Earlier in the same chapter Paul had written this: “For I consider that the sufferings of this present time are not worth comparing with the glory that is to be revealed to us” (Rom. 8:18). To the local church in Corinth he wrote: “Though our outer nature is wasting away, our inner nature is being renewed day by day. For this slight momentary affliction is preparing for us an eternal weight of glory beyond all comparison” (2 Cor. 4:16-17).
Paul wrote this to the church in Corinth about the resurrection of the body:
I tell you this, brothers: flesh and blood cannot inherit the kingdom of God, nor does the imperishable inherit the imperishable. Behold! I tell you a mystery. We shall not all sleep, but we shall all be changed, in a moment, in a twinkling of an eye, at the last trumpet. For the trumpet will sound, and the dead will be raised imperishable, and we shall be changed. For this perishable body must put on the imperishable, and this mortal body must put on immortality. When the perishable puts on the imperishable, and the mortal puts on immortality, then shall come to pass the saying that is written, “Death is swallowed up in victory.” (1 Cor. 15:50-54)

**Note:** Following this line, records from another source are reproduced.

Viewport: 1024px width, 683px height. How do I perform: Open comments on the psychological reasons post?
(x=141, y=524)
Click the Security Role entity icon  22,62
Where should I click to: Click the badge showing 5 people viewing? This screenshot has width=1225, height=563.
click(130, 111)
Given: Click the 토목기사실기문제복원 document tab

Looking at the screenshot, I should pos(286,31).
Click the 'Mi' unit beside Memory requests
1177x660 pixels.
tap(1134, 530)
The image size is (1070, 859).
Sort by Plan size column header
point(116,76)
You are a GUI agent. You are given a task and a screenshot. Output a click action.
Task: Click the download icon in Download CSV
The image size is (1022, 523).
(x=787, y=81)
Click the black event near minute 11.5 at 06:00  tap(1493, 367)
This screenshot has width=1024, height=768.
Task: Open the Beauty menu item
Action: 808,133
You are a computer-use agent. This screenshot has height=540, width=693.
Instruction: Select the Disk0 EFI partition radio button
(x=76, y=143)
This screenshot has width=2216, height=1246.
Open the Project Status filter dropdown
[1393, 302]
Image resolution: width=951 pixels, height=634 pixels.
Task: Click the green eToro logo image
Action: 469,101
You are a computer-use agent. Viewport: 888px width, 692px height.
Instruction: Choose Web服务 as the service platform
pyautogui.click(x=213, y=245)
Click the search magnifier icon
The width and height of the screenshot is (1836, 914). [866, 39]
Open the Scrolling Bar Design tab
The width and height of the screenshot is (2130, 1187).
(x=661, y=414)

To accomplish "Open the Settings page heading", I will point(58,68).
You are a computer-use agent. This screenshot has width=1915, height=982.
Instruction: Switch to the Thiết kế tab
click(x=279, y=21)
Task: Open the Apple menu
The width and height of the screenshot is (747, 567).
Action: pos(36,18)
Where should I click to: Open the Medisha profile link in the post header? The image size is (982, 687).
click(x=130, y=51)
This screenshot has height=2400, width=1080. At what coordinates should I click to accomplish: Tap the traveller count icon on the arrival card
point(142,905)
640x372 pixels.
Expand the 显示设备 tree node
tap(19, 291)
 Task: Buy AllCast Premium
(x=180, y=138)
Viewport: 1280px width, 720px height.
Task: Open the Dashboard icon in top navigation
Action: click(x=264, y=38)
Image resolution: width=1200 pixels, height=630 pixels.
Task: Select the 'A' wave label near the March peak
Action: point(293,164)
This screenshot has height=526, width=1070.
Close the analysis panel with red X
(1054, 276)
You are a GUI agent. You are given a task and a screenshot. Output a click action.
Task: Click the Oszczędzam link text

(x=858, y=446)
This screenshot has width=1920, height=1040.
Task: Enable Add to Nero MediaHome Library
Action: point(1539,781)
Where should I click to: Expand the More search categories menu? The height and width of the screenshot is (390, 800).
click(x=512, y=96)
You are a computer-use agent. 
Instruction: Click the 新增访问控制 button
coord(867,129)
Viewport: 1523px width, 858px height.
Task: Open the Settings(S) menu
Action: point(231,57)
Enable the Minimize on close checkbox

Based on his confident hope of this glorious reality, and far from loving his present life in any ultimate sense, Paul described his own personal preference like this: “We know that while we are at home in the body we are away from the Lord, for we walk by faith, not by sight. Yes, we are of good courage, and we would rather be away from the body and at home with the Lord” (2 Cor. 5:6-8).
Christian, live your present life in light of the reality of your own mortality, the certainty that this life is not where your reward will be experienced, and the corresponding futility of pursuing ultimate satisfaction in things found only on this side of the grave. Consider three ways in which you should love this life while hoping in the next:
- Live your life faithfully for Christ, never allowing earthly pursuits to overshadow heavenly ones in terms of the use of your talents, the allocation of your time, and the distribution of your resources.
- Don’t allow yourself to be overcome by the folly of storing up treasure here rather than in heaven. Like your mortal body, your earthly wealth will not follow you into God’s eternal kingdom.
- Do your best to stay healthy and physically fit, but don’t idolize health or fitness. Apart from the Lord’s glorious return, you can only be made brand new after your present body fails.